◆ Provided information ◆
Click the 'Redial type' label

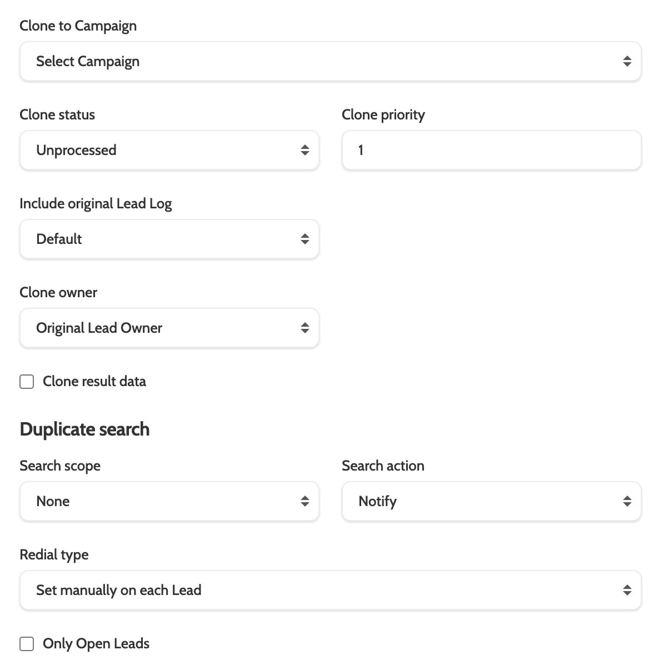point(54,555)
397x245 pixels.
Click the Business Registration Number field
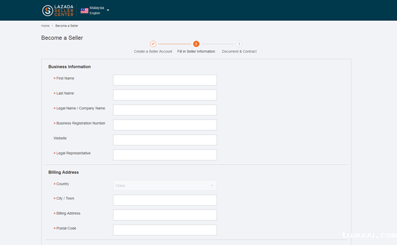165,125
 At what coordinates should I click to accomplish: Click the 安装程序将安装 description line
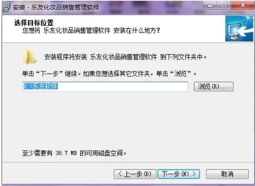click(126, 57)
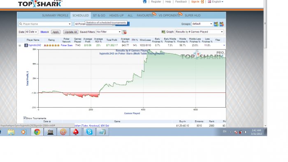Click the Player Name search field
The width and height of the screenshot is (288, 162).
(45, 24)
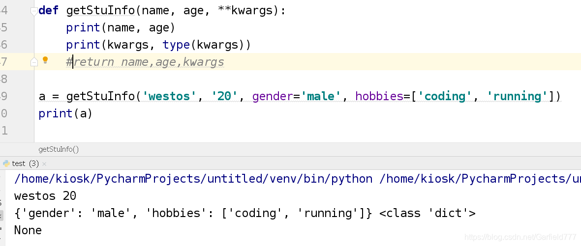Click the Python icon on the test run tab
Image resolution: width=581 pixels, height=246 pixels.
tap(6, 163)
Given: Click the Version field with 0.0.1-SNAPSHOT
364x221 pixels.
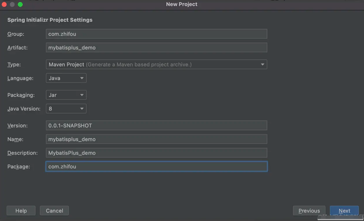Looking at the screenshot, I should coord(156,125).
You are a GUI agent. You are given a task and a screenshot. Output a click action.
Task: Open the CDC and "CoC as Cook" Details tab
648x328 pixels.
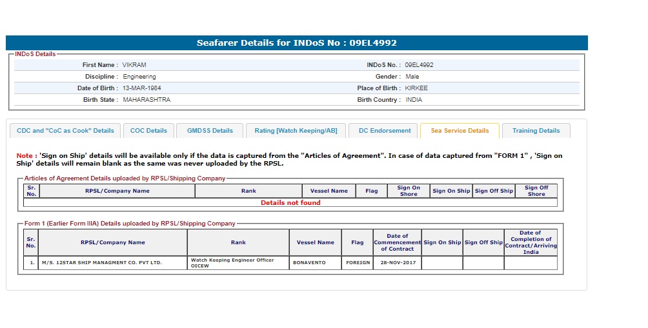click(65, 131)
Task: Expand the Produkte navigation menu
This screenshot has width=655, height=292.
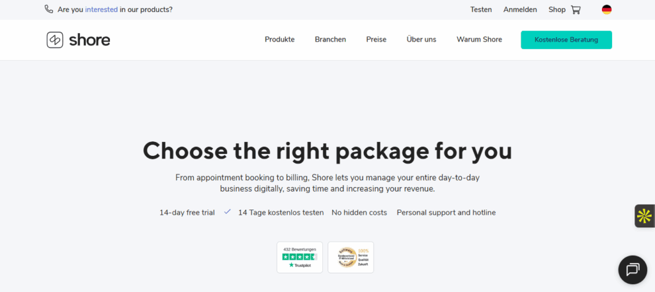Action: coord(280,40)
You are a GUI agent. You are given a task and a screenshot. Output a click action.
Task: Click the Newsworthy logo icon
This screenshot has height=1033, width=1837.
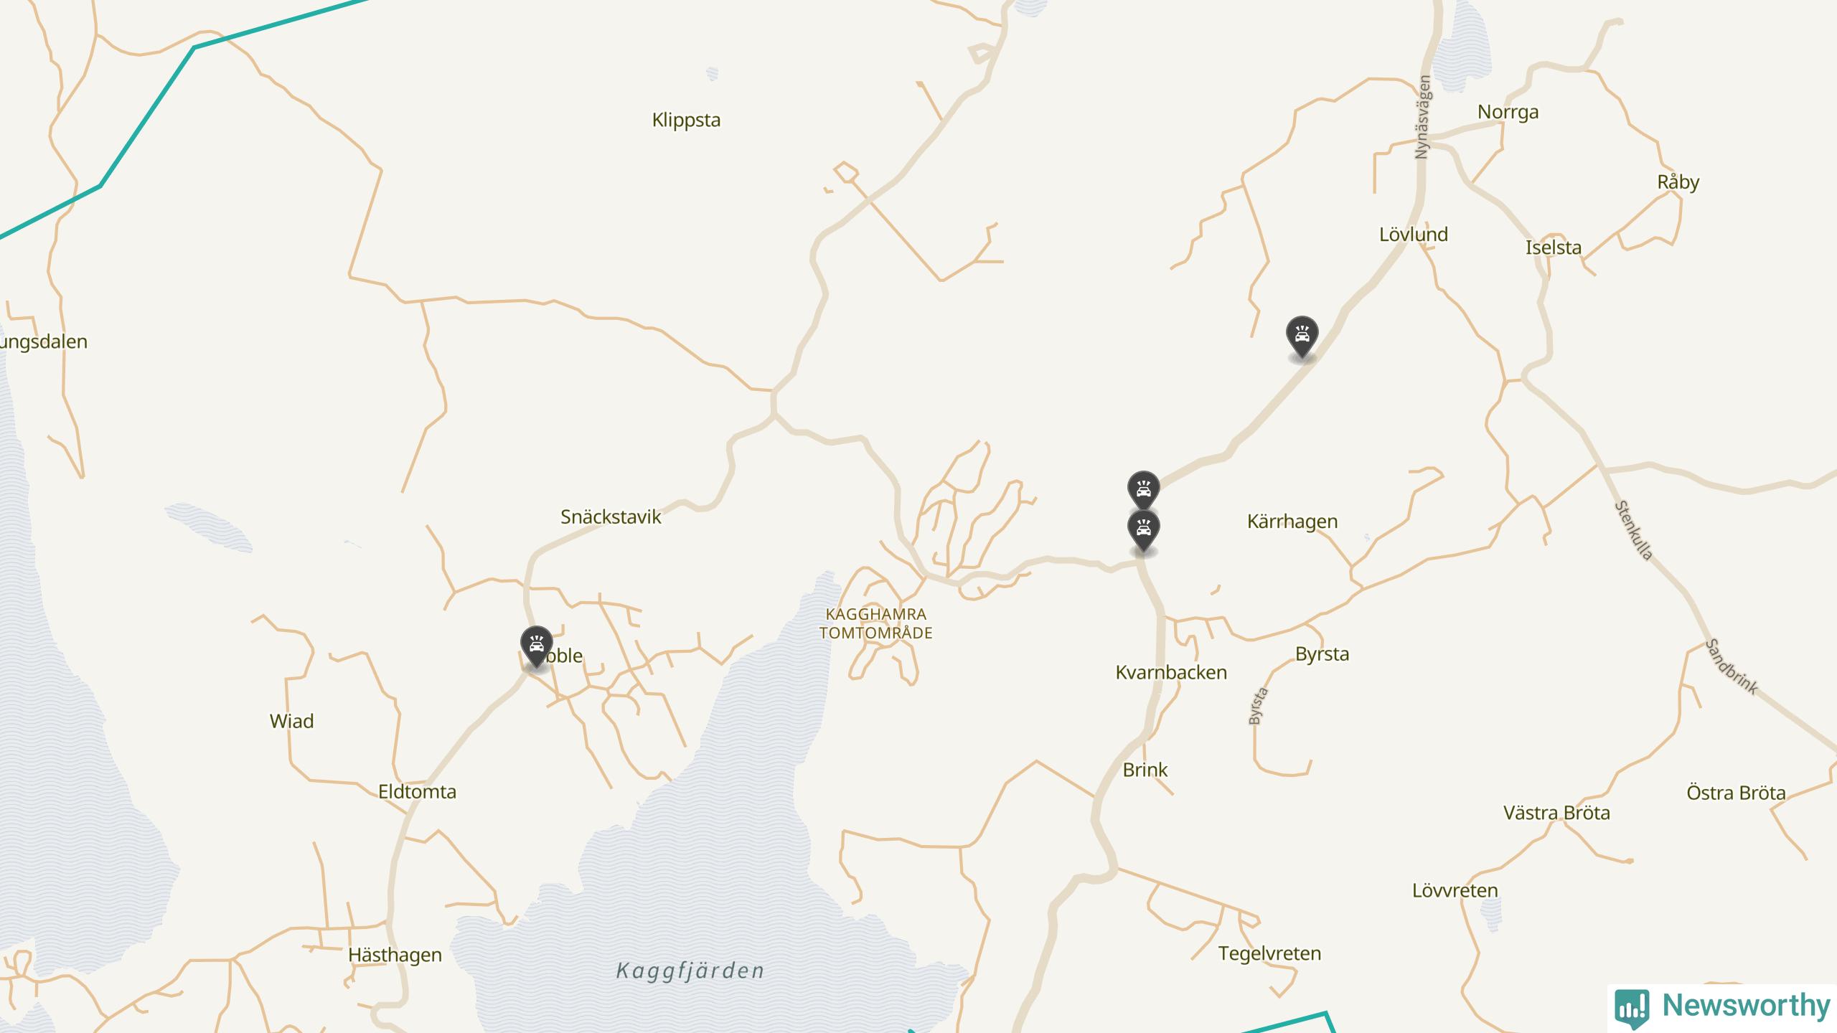[1632, 1007]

◆ Exercise requirements ◆
Please output each line above exactly and omit all images.

◆ Response below ◆
Click the 'Redial type' label

point(54,555)
397x245 pixels.
Click the Business Registration Number field
165,125
 At what coordinates should I click to accomplish: Click the 安装程序将安装 description line
click(126, 57)
Click the Player Name search field
The width and height of the screenshot is (288, 162).
(45, 24)
Click the Python icon on the test run tab
Image resolution: width=581 pixels, height=246 pixels.
tap(6, 163)
Given: Click the Version field with 0.0.1-SNAPSHOT
364x221 pixels.
Looking at the screenshot, I should coord(156,125).
You are a GUI agent. You are given a task and a screenshot. Output a click action.
Task: Open the CDC and "CoC as Cook" Details tab
648x328 pixels.
click(65, 131)
Task: Expand the Produkte navigation menu
This screenshot has width=655, height=292.
Action: coord(280,40)
You are a GUI agent. You are given a task and a screenshot. Output a click action.
Task: Click the Newsworthy logo icon
This screenshot has height=1033, width=1837.
[1632, 1007]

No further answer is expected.